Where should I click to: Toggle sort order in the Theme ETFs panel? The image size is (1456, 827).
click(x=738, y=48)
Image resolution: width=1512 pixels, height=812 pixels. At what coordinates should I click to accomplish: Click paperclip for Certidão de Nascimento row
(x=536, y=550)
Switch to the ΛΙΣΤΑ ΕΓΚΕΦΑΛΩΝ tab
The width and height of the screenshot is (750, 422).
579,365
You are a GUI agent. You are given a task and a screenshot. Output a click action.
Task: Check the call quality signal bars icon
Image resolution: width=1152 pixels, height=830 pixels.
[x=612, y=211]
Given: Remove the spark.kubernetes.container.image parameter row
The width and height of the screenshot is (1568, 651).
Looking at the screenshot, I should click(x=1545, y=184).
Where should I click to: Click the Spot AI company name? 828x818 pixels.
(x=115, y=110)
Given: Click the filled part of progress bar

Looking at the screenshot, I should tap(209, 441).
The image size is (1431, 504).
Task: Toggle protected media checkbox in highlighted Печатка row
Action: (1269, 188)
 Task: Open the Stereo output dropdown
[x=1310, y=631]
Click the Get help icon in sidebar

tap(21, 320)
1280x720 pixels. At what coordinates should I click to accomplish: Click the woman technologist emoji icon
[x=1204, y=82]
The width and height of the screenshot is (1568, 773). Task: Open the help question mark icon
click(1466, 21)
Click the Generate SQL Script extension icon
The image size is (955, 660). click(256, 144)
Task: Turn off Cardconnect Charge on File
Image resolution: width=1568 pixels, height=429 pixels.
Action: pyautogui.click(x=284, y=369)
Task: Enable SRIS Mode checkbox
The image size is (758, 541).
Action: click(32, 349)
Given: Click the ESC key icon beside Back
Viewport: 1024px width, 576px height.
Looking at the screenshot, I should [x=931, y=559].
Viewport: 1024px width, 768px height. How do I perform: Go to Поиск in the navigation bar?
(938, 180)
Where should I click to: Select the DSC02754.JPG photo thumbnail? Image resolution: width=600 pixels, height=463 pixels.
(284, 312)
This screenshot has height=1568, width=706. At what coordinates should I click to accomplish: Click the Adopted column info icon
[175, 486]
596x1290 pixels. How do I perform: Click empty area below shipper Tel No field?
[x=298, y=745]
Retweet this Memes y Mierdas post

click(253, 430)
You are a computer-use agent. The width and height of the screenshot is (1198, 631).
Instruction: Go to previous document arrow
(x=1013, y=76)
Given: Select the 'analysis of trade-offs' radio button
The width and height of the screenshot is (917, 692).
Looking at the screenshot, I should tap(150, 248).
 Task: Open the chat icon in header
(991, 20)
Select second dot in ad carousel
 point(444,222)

**DIRECTIONS**
Rewrite every line of the listing above as a JSON list of strings, one string per line and in the same order, omitting blank lines.

**FINISHED EXERCISE**
[
  "Where should I click to: Toggle sort order in the Theme ETFs panel? The image size is (1456, 827).",
  "click(x=738, y=48)",
  "Image resolution: width=1512 pixels, height=812 pixels. At what coordinates should I click to accomplish: Click paperclip for Certidão de Nascimento row",
  "(x=536, y=550)",
  "Switch to the ΛΙΣΤΑ ΕΓΚΕΦΑΛΩΝ tab",
  "The width and height of the screenshot is (750, 422).",
  "579,365",
  "You are a GUI agent. You are given a task and a screenshot. Output a click action.",
  "Task: Check the call quality signal bars icon",
  "Image resolution: width=1152 pixels, height=830 pixels.",
  "[x=612, y=211]",
  "Given: Remove the spark.kubernetes.container.image parameter row",
  "The width and height of the screenshot is (1568, 651).",
  "Looking at the screenshot, I should click(x=1545, y=184).",
  "Where should I click to: Click the Spot AI company name? 828x818 pixels.",
  "(x=115, y=110)",
  "Given: Click the filled part of progress bar",
  "Looking at the screenshot, I should tap(209, 441).",
  "The image size is (1431, 504).",
  "Task: Toggle protected media checkbox in highlighted Печатка row",
  "Action: (1269, 188)",
  " Task: Open the Stereo output dropdown",
  "[x=1310, y=631]",
  "Click the Get help icon in sidebar",
  "tap(21, 320)",
  "1280x720 pixels. At what coordinates should I click to accomplish: Click the woman technologist emoji icon",
  "[x=1204, y=82]",
  "The width and height of the screenshot is (1568, 773). Task: Open the help question mark icon",
  "click(1466, 21)",
  "Click the Generate SQL Script extension icon",
  "The image size is (955, 660). click(256, 144)",
  "Task: Turn off Cardconnect Charge on File",
  "Image resolution: width=1568 pixels, height=429 pixels.",
  "Action: pyautogui.click(x=284, y=369)",
  "Task: Enable SRIS Mode checkbox",
  "The image size is (758, 541).",
  "Action: click(32, 349)",
  "Given: Click the ESC key icon beside Back",
  "Viewport: 1024px width, 576px height.",
  "Looking at the screenshot, I should [x=931, y=559].",
  "Viewport: 1024px width, 768px height. How do I perform: Go to Поиск in the navigation bar?",
  "(938, 180)",
  "Where should I click to: Select the DSC02754.JPG photo thumbnail? Image resolution: width=600 pixels, height=463 pixels.",
  "(284, 312)",
  "This screenshot has height=1568, width=706. At what coordinates should I click to accomplish: Click the Adopted column info icon",
  "[175, 486]",
  "596x1290 pixels. How do I perform: Click empty area below shipper Tel No field?",
  "[x=298, y=745]",
  "Retweet this Memes y Mierdas post",
  "click(253, 430)",
  "You are a computer-use agent. The width and height of the screenshot is (1198, 631).",
  "Instruction: Go to previous document arrow",
  "(x=1013, y=76)",
  "Given: Select the 'analysis of trade-offs' radio button",
  "The width and height of the screenshot is (917, 692).",
  "Looking at the screenshot, I should tap(150, 248).",
  " Task: Open the chat icon in header",
  "(991, 20)",
  "Select second dot in ad carousel",
  " point(444,222)"
]